__Your assignment__.
Where a line of the data below has the string "bottom", copy that line.

[Stored items]
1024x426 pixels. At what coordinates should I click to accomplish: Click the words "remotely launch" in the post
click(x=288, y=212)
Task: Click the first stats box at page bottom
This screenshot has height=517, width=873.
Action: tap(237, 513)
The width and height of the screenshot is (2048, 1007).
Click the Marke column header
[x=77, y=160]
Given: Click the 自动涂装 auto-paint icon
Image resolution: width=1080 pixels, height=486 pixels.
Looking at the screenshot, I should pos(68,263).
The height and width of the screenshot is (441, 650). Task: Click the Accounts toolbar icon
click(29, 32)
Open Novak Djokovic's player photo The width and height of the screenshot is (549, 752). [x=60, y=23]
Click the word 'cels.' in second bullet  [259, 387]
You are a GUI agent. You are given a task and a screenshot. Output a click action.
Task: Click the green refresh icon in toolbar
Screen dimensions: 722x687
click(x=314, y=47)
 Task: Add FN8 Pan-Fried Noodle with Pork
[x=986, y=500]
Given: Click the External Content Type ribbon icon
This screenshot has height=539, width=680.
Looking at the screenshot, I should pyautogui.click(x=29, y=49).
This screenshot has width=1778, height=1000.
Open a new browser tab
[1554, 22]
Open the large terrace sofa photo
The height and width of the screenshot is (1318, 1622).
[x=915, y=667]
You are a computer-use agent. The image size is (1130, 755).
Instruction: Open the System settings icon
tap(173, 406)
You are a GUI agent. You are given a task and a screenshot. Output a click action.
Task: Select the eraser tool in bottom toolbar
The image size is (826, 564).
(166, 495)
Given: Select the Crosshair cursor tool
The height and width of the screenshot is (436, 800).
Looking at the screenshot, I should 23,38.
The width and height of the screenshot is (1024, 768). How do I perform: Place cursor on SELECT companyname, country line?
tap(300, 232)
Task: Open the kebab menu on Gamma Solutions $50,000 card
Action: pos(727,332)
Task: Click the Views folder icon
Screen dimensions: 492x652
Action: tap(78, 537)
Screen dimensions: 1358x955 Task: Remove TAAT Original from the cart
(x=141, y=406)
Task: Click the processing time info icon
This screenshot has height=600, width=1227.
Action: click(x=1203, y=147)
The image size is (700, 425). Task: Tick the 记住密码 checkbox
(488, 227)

__Response area__.
Task: Click the first stats box at page bottom
Task: Select the eraser tool in bottom toolbar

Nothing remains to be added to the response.